=== WORK ORDER ===
Every line below that has "click" in it should be copied.

=== DATA ===
Segment Open
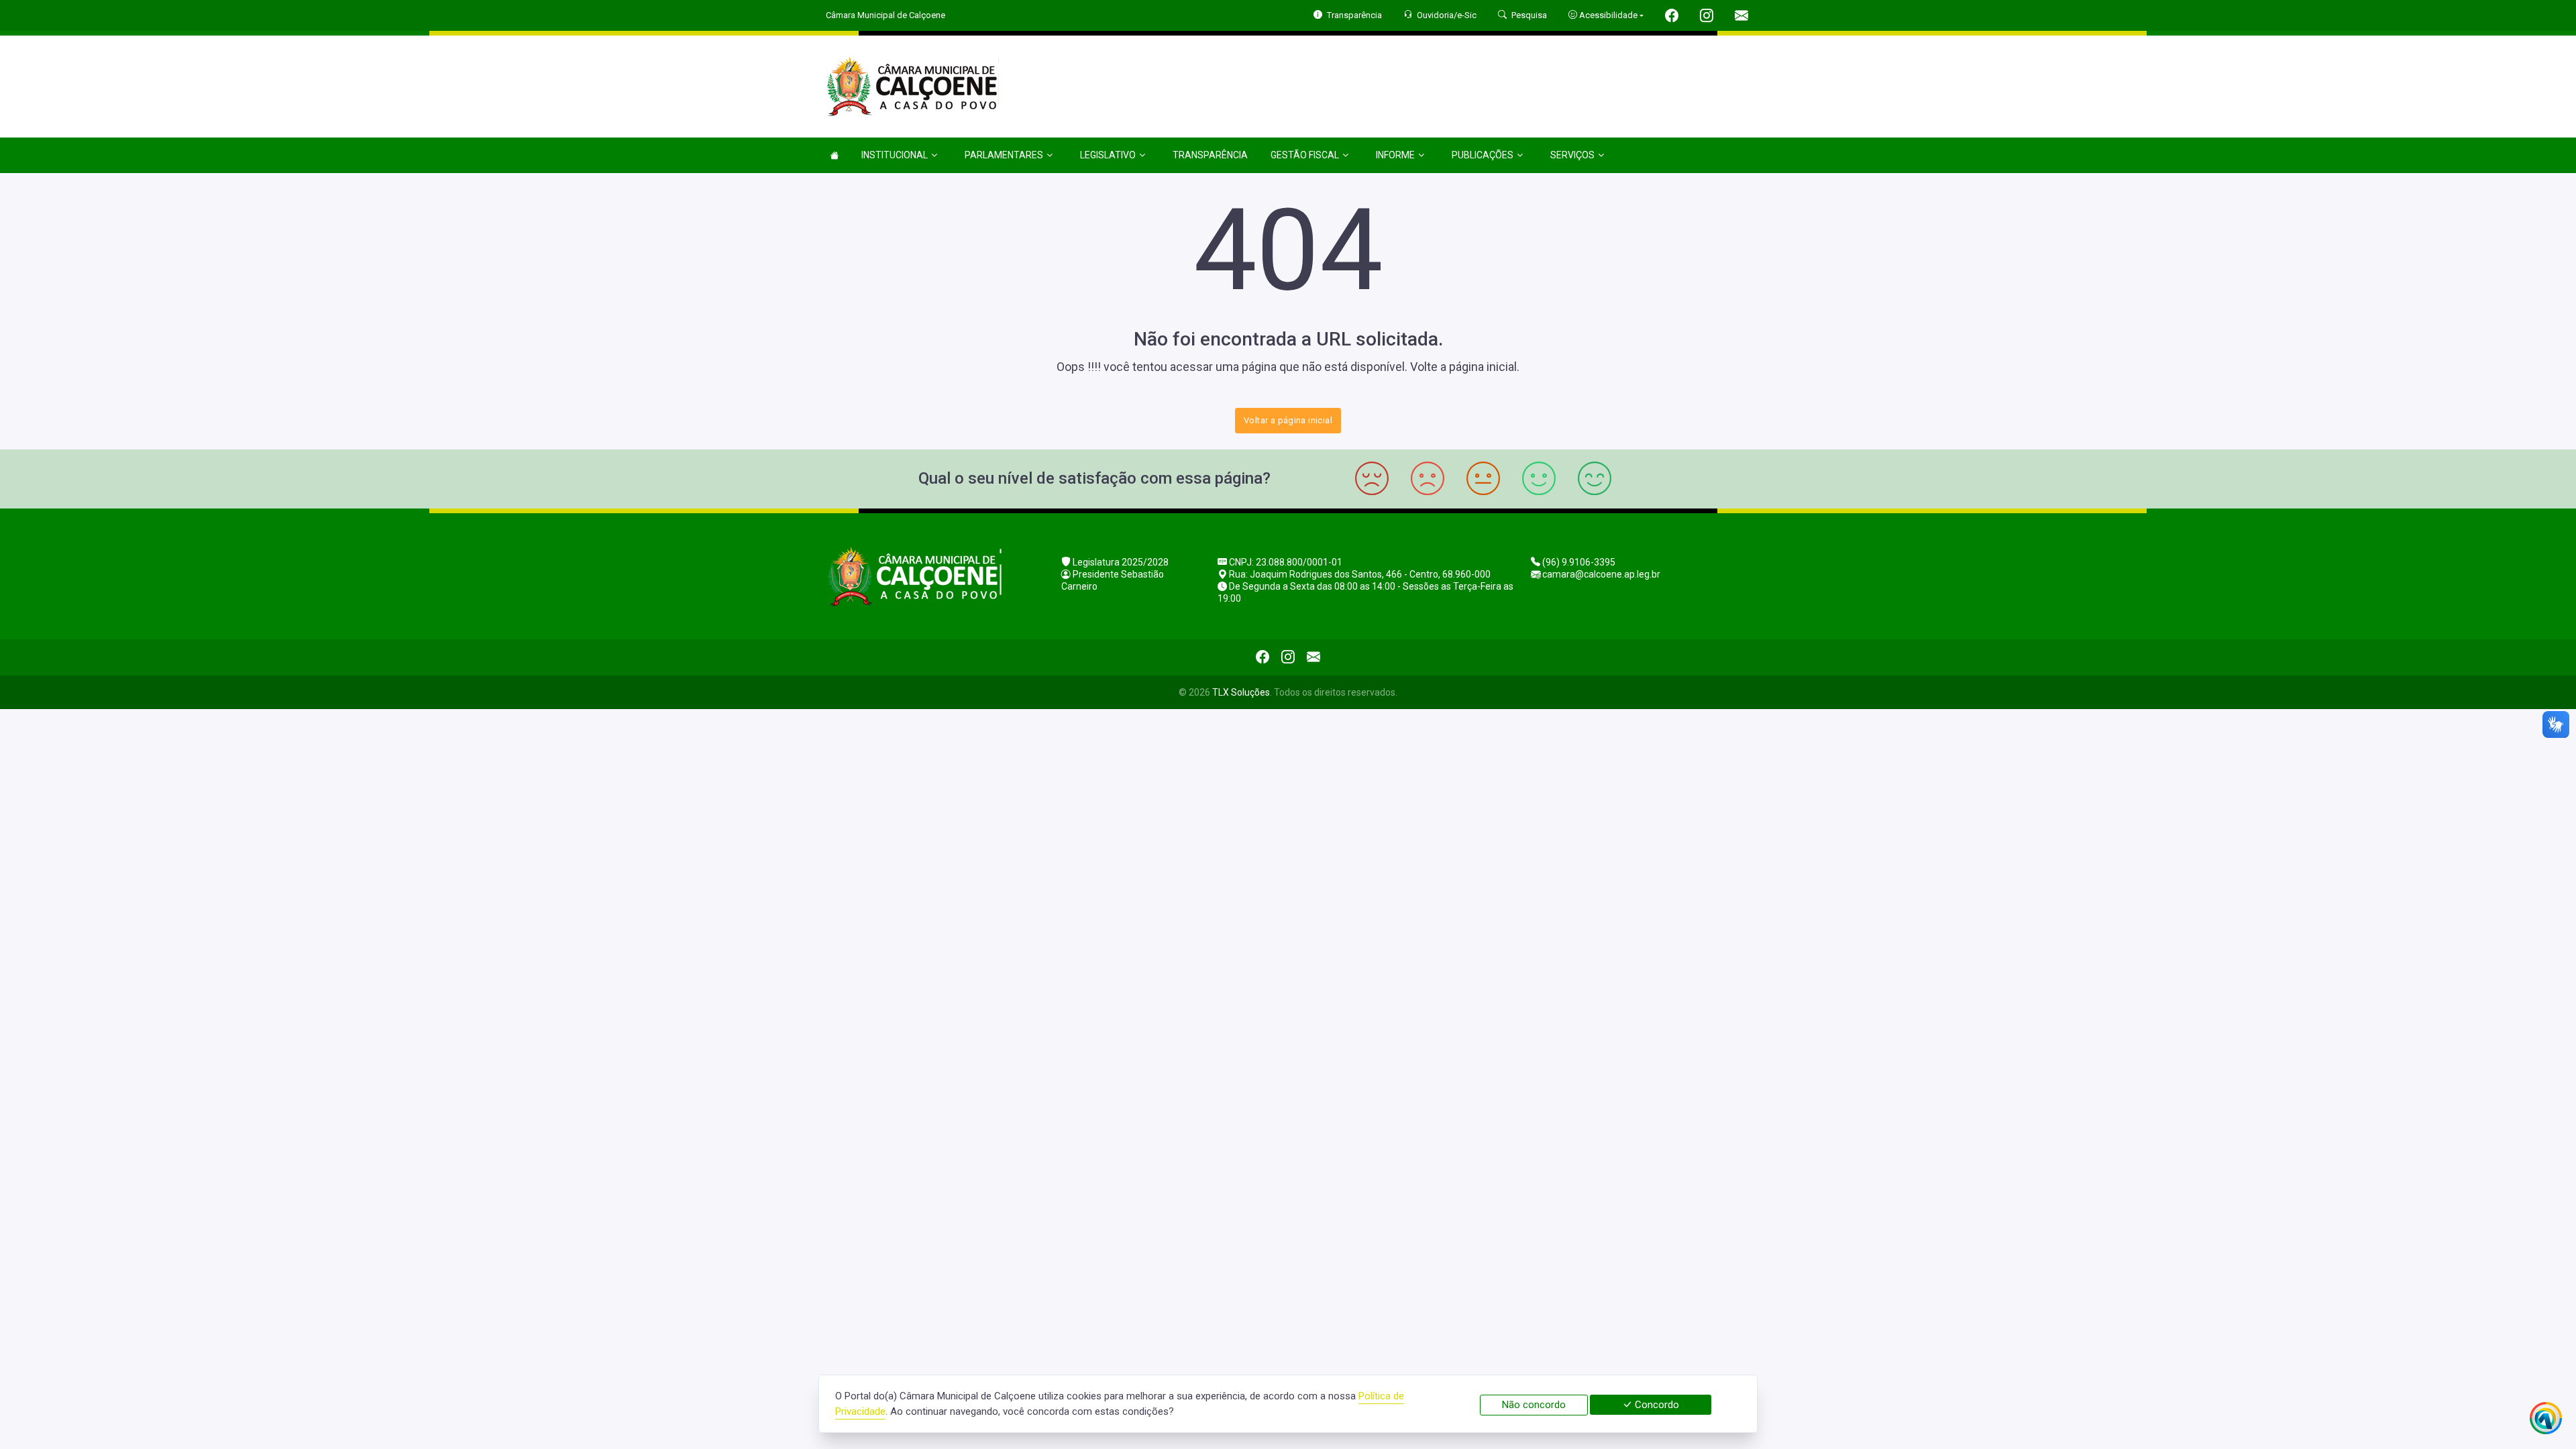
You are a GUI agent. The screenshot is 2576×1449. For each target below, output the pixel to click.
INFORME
Segment Closed
Segment Open
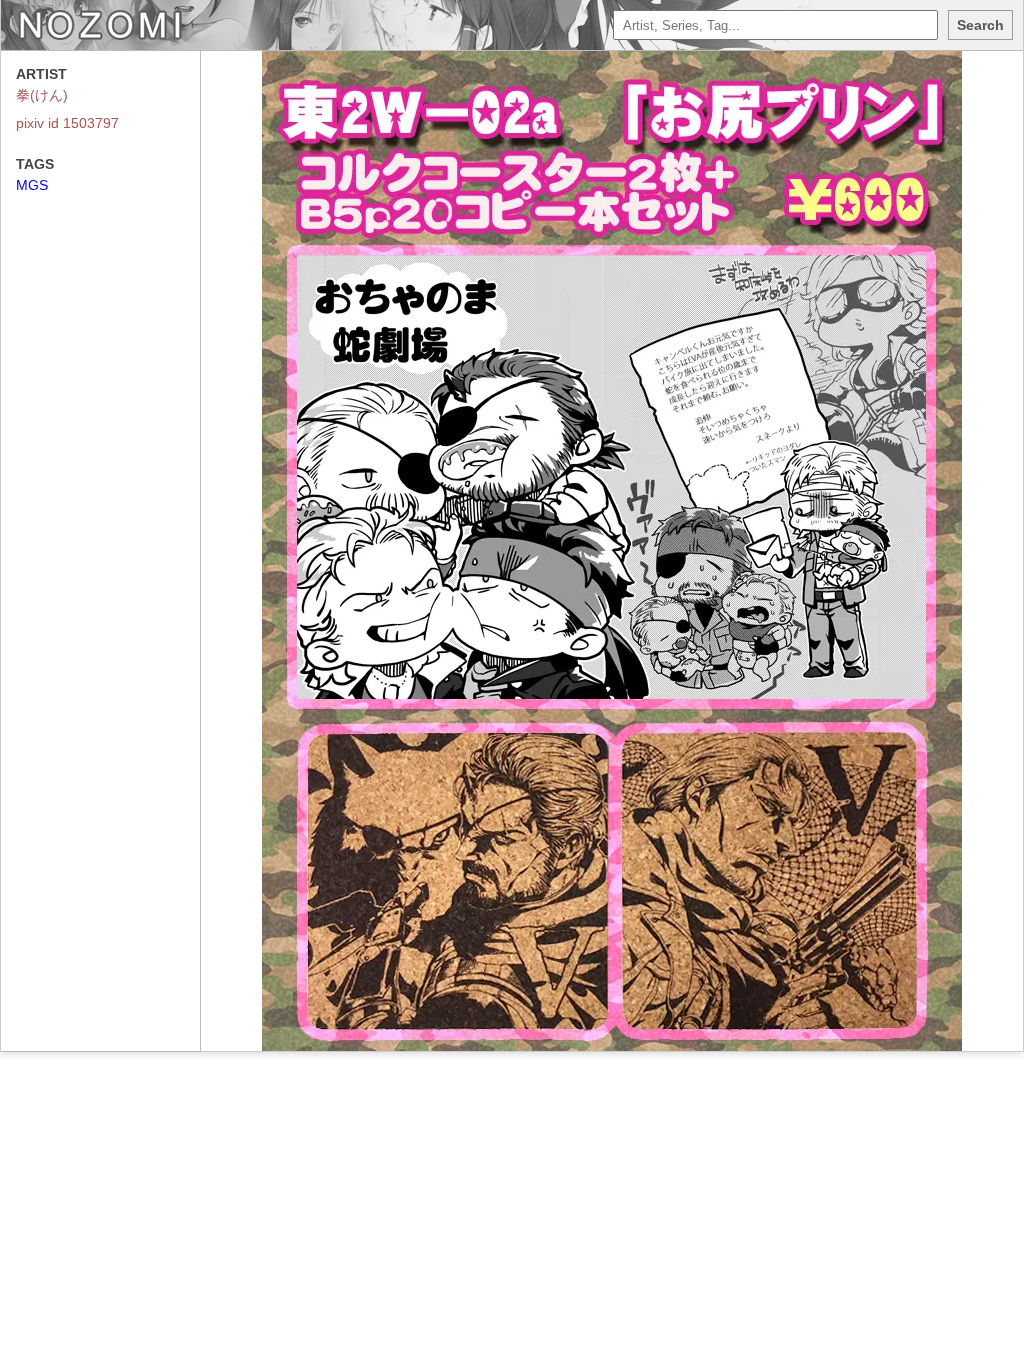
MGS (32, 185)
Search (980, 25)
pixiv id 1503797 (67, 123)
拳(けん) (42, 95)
Segment Closed
Segment Open
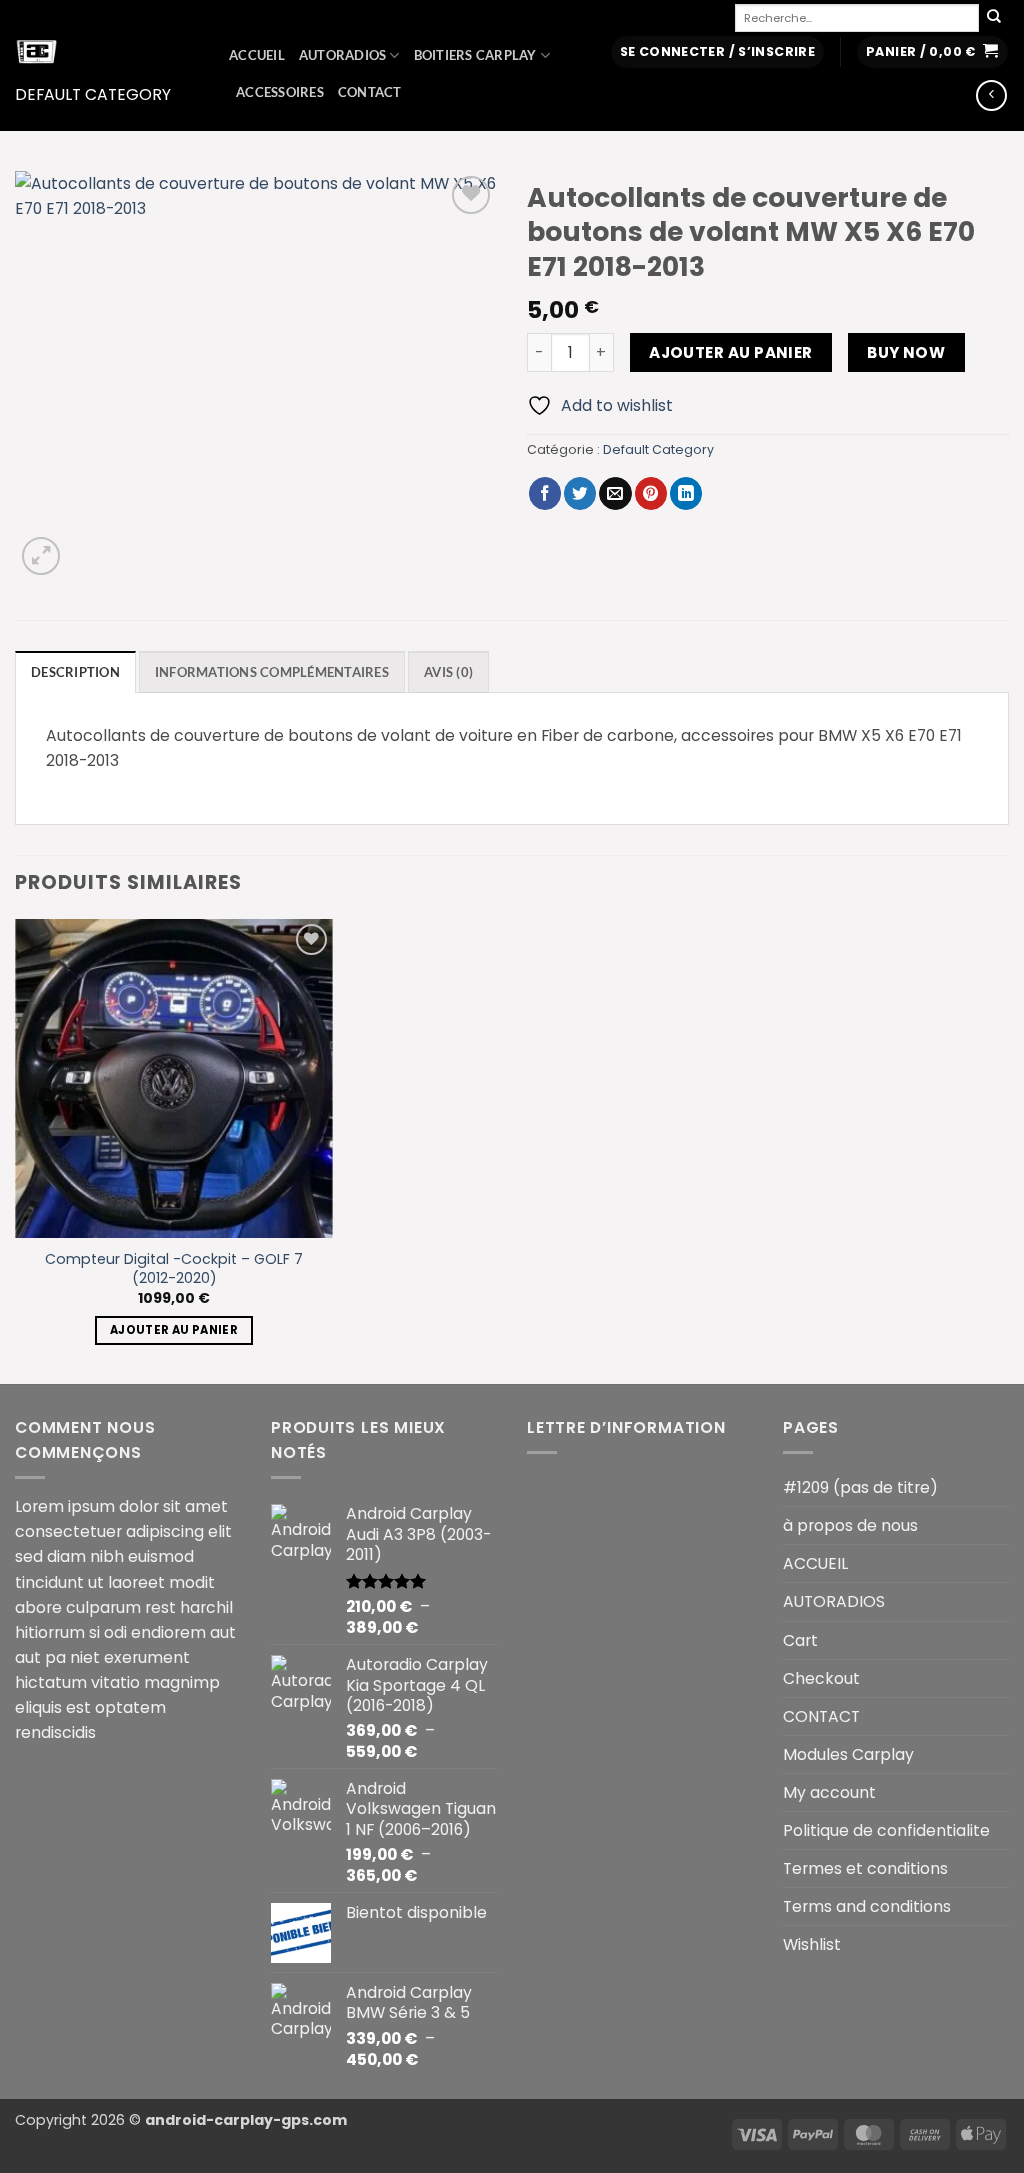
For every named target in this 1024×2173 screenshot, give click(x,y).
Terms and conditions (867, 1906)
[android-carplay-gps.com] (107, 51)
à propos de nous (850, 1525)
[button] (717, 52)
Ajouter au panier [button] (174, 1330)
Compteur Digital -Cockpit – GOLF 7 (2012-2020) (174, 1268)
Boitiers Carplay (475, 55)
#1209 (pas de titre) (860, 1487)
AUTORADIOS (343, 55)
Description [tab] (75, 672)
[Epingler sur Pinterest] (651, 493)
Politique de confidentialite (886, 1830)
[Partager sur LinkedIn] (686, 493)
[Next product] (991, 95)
Segment Closed
=== EXERCISE ANSWER ===
You are a GUI agent. The screenshot is 2576×1449. For each target below, output the pixel to click.
For every named target in this 1024×2173 screenshot, give click(x,y).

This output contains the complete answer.